Provided passage:
^^^^^^^^

# US Air Traffic visualisation

First let's import all the libraries that we will use and read the datasets.

In [1]:
from itertools import combinations
import pickle
import numpy as np
import pandas as pd
from colour import Color
import folium

In [2]:
airports = pd.read_csv("data/airports.csv")
flights = pd.read_csv("data/flights.csv")
busiests = pd.read_csv("data/busiests.csv")

## Traffic modelisation

The `flights` dataset contains all 2018 flights within the US. Let's imagine a graph with the edges representing the airports and the vertices the journeys (both ways).

Let's make a list of all airports that we will work with, and filter our `aiports` dataset thanks to this list.
Let's also set the IATA code as index as it will be the aiport identifaication.

In [3]:
airport_list = list(set(flights["Origin"]) | set(flights["Dest"]))
airports = airports[airports["iata_code"].isin(airport_list)]
airports = airports.set_index("iata_code")
airports[:3]

Unnamed: 0_level_0,id,ident,type,name,latitude_deg,longitude_deg,elevation_ft,continent,iso_country,iso_region,municipality,scheduled_service,gps_code,local_code,home_link,wikipedia_link,keywords
iata_code,Unnamed: 1_level_1,Unnamed: 2_level_1,Unnamed: 3_level_1,Unnamed: 4_level_1,Unnamed: 5_level_1,Unnamed: 6_level_1,Unnamed: 7_level_1,Unnamed: 8_level_1,Unnamed: 9_level_1,Unnamed: 10_level_1,Unnamed: 11_level_1,Unnamed: 12_level_1,Unnamed: 13_level_1,Unnamed: 14_level_1,Unnamed: 15_level_1,Unnamed: 16_level_1,Unnamed: 17_level_1
BKG,45961,BBG,small_airport,Branson Airport,36.532082,-93.200544,1302.0,,US,US-MO,Branson,yes,KBBG,BBG,http://flybranson.com/,https://en.wikipedia.org/wiki/Branson_Airport,
ABE,3356,KABE,medium_airport,Lehigh Valley International Airport,40.6521,-75.440804,393.0,,US,US-PA,Allentown,yes,KABE,ABE,,https://en.wikipedia.org/wiki/Lehigh_Valley_In...,
ABI,3357,KABI,medium_airport,Abilene Regional Airport,32.411301,-99.6819,1791.0,,US,US-TX,Abilene,yes,KABI,ABI,,https://en.wikipedia.org/wiki/Abilene_Regional...,


Now, out of the airport list, let's compute a list of all journeys.

A journey will be modelised as `frozenset` object (not ordered tuple) as we do not consider a way for the journeys. We will use the iata codes of the airport as identification. For instance between Los Angeles International Airport and John F. Kennedy International Airport in New York, the vertice will be : `frozenset({'JFK', 'LAX'})`

In [4]:
journeys = list(map(lambda j: frozenset(j), combinations(airport_list, 2)))
journeys[:3]

[frozenset({'CRP', 'LAX'}),
 frozenset({'DCA', 'LAX'}),
 frozenset({'CLE', 'LAX'})]

Now we want to know how much traffic there is on every journeys. So let's create a dictionnary `traffic` with the vertices as keys, in order to access easily the journey with the IATA codes of the departure and the arrival. We will set the values to zero at first and will iterate on all `flights` to count the nuber of time the journey has been used.

^^^^^^^^

Requirements:
a: From the US air traffic text, return everything from "## Traffic modelisation" down to "the aiport identifaication.".
b: Translate the sentence "Now, out of the airport list, let's compute a list of all journeys." from the US air traffic text into Spanish.

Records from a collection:

^^^^^^^^

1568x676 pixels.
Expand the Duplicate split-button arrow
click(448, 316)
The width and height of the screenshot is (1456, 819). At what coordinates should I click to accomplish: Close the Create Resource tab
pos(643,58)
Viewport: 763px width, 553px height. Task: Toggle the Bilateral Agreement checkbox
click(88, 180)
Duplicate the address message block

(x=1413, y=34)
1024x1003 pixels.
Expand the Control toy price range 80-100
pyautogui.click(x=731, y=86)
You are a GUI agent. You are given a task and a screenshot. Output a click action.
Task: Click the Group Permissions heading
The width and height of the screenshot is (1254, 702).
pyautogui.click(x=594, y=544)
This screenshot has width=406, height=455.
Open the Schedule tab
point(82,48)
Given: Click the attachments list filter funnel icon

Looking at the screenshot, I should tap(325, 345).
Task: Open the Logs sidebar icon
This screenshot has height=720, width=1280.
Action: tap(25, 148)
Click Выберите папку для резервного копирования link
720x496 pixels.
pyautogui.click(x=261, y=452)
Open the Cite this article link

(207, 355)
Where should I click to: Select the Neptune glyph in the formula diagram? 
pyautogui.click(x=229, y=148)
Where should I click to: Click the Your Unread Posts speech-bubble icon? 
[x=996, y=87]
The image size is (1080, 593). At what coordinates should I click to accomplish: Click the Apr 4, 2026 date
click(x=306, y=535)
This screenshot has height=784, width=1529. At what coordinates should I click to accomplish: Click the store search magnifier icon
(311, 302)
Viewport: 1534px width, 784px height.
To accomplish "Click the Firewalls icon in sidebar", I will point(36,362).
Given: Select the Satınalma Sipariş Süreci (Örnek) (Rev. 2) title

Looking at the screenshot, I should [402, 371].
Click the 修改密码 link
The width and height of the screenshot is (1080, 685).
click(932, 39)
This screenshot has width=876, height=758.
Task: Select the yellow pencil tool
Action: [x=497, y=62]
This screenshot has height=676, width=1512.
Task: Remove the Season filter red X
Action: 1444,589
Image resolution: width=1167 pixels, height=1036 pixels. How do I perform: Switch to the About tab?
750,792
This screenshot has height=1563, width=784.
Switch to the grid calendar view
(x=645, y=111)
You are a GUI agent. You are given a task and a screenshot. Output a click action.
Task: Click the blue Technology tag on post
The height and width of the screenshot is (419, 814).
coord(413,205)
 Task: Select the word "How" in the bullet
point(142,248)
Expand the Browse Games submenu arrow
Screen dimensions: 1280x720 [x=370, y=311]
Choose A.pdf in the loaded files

^^^^^^^^

Solutions by task:
a:
## Traffic modelisation

The `flights` dataset contains all 2018 flights within the US. Let's imagine a graph with the edges representing the airports and the vertices the journeys (both ways).

Let's make a list of all airports that we will work with, and filter our `aiports` dataset thanks to this list.
Let's also set the IATA code as index as it will be the aiport identifaication.

b: Ahora, a partir de la lista de aeropuertos, calculemos una lista de todos los trayectos.